The mattress topper, in its preferred configuration, by the inflation and deflation of the variable pressure elements is able to exercise a massage function through gentle pressure and then releasing the muscles and blood vessels. The skin and muscles contain huge nerve connections and therefore, the gentle massage by nerves causes the relief and recovery of health in any part of the body. Massage therapy is a well-known method to improve sleep disorders and also to increase blood circulation, it relieves stress, helps the digestive system and its performance, stimulates the lymphatic system, improves the function of the autonomic nervous system, decreases heart rate and blood pressure, causes the secretion of endorphins and thus reduces back pain, insomnia and calms the patients.

Furthermore, the mattress topper can include some extra vibration elements such as haptic actuators that could be used as a complement to the massage function but also as a way to alert the user on certain bad postures while laid down or sit on the topper and any other alert such as a gentle wake up alarm, indication on set up process, etc.

With a similar objective, the mattress topper can include speakers to reproduce Solfeggio Frequencies, binaural beats or any other sound wave therapy to favor the relaxation function, reducing stress level and shortening the latency time.

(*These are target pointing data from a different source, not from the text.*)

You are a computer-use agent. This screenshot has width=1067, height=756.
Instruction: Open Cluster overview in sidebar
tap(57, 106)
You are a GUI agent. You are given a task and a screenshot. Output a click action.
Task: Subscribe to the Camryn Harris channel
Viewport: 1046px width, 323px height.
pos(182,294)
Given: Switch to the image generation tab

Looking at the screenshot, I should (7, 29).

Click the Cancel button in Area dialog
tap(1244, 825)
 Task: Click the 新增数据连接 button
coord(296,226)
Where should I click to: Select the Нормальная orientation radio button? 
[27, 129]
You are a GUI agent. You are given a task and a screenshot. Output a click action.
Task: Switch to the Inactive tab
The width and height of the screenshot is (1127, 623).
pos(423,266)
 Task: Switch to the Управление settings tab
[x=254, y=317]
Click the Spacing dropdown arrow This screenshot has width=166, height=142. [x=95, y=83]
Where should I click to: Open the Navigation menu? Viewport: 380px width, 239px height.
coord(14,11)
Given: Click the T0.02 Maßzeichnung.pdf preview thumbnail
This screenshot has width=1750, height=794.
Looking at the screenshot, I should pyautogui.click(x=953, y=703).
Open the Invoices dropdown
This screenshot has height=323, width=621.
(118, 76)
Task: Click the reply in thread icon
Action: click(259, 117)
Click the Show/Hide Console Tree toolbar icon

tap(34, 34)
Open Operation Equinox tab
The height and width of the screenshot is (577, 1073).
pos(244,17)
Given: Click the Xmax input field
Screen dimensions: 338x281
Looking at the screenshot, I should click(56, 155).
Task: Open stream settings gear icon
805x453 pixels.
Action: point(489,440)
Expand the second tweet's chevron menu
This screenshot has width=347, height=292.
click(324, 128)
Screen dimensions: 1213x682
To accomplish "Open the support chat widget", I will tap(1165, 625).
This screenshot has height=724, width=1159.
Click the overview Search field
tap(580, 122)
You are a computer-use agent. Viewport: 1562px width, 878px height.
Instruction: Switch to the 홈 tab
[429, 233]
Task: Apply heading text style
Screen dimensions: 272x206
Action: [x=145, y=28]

Also the mattress topper can include PEMF therapy, which sends magnetic energy into the body. These energy waves work with the body's natural magnetic field to improve healing. The magnetic fields help to increase electrolytes and ions. This naturally influences electrical changes on a cellular level and influences cellular metabolism. It works with the body's own recovery processes.

Regarding these last characteristics, the control unit of the control box will be in charge of controlling them, that is, the inclusion of the active thermoregulation system, the vibration elements, the speakers sound therapy and the PEMF therapy, according to the information received from the pressure sensors, the BCG or the external devices connected; and also based on the application of the AI algorithms.

Finally, the smart mattress topper system will use a user interface, where the information is easily visualized by the user, and also permits the input data from other related platforms, such Apple Health or google Fit, at cloud level, as explained before.

The present invention also describes the operation procedure of the smart mattress topper system described above, that starts from the data obtained from: the sensors included in the mattress topper, the external devices, external environment factors, and the subjective inputs requested to the user by means of the user interface.